• [Tareas]:
**a)** Copia literalmente el pasaje del texto sobre la economía española desde "En la conocida" hasta "la economía española.", ambos incluidos.
**b)** Responde según el texto sobre la economía española:
(i) ¿Qué actor comanda el barco de pesca en la película mencionada?
(ii) ¿Cuál es, según el texto, la esencia de una tragedia?
(iii) ¿Durante cuántos años han golpeado a la economía española los embates de la crisis?
**c)** Prosigue el texto sobre la economía española a partir de su última oración.

• [Fragmento de la página]:

En la conocida película La tormenta perfecta, hay un momento en que poco antes de la monstruosa ola final que va a acabar con la vida de los tripulantes del barco de pesca que comanda el actor George Clooney, hay una tregua en medio de la trepidante acción, una situación de tensa calma antes de que se desate la tempestad definitiva, que el guionista y el director aprovechan para permitir que los personajes reflexionen sobre su vida y sus valores ante lo que trágicamente se les viene encima, pues está claro que nada pueden hacer, ya que ésa es la esencia de una tragedia: el ser inexorable. Pues bien, algo semejante me da la impresión que está ocurriendo estos días respecto a la economía española.
El barco de la economía española, bastante maltrecho ya tras los embates de la crisis de los dos últimos años, se diría que está en estos tiempos “disfrutando” de un breve periodo de tregua relativa antes de su definitivo hundimiento, antes del hundimiento –entiéndaseme bien- del modelo que ha seguido en las últimas décadas. Cierto, hoy mismo, todavía, la gente irá a sus trabajos y luego de compras y al cine, los parados y pensionistas cobrarán sus prestaciones, los trabajadores sus salarios, e incluso algunas empresas sacarán a la luz sus cuentas de resultados quizás positivos. Pero nada de esa cotidianidad importa, en un ominoso y cercano mañana que los que saben ya ven con nítida precisión, el final se acerca inexorablemente. Nada hay que se pueda hacer pues, a lo que se dice por todos lados, no es esta una tormenta pasajera, una más de las que le han sucedido a la economía española, sino que estamos ante una crisis perfecta.

• [Datos registrados]:

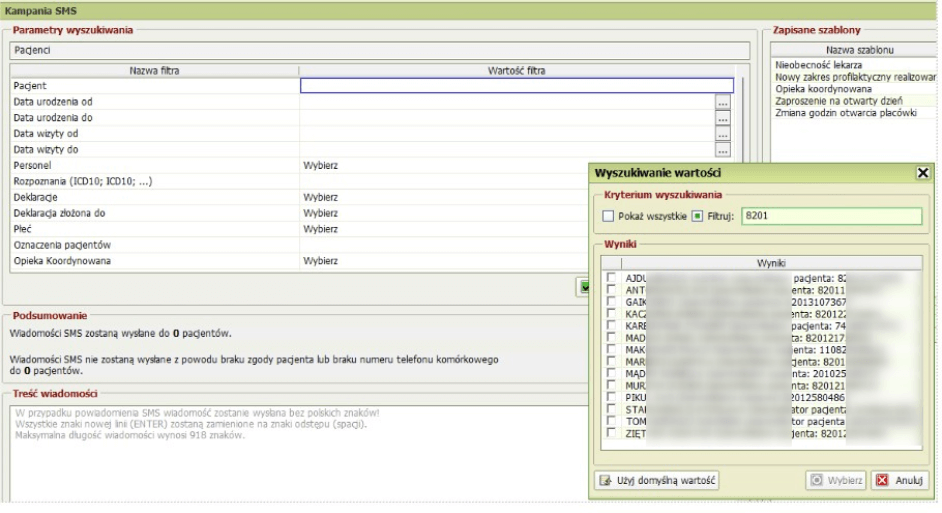Enable the Pokaż wszystkie checkbox
This screenshot has width=942, height=513.
click(x=608, y=217)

• [Respuestas]:
**a)**
En la conocida película La tormenta perfecta, hay un momento en que poco antes de la monstruosa ola final que va a acabar con la vida de los tripulantes del barco de pesca que comanda el actor George Clooney, hay una tregua en medio de la trepidante acción, una situación de tensa calma antes de que se desate la tempestad definitiva, que el guionista y el director aprovechan para permitir que los personajes reflexionen sobre su vida y sus valores ante lo que trágicamente se les viene encima, pues está claro que nada pueden hacer, ya que ésa es la esencia de una tragedia: el ser inexorable. Pues bien, algo semejante me da la impresión que está ocurriendo estos días respecto a la economía española.

**b)**
(i) George Clooney.
(ii) El ser inexorable.
(iii) Durante los dos últimos años.

**c)**
Veamos la secuencia de los hechos que estos que saben, los oráculos de Davos, ya anticiparon en enero pasado con una seguridad que ya les hubiera gustado tener a los antiguos oráculos de Delfos, pues, a diferencia de sus colegas de la Grecia clásica, sus los hechos que predicen se basan en la “ciencia”. Aunque, bien mirado, es necesario recalcar una vez más el abuso lingüístico en el que caen esos oteadores del futuro: hechos, lo que se dice “hechos”, sólo pueden serlo los acontecimientos que ya han sido, aquellos que acontecieron por tanto en el pasado. Los hechos de estos modernos visionarios no son “hechos” pues no se puede llamar hecho a lo que se espera que suceda en el futuro.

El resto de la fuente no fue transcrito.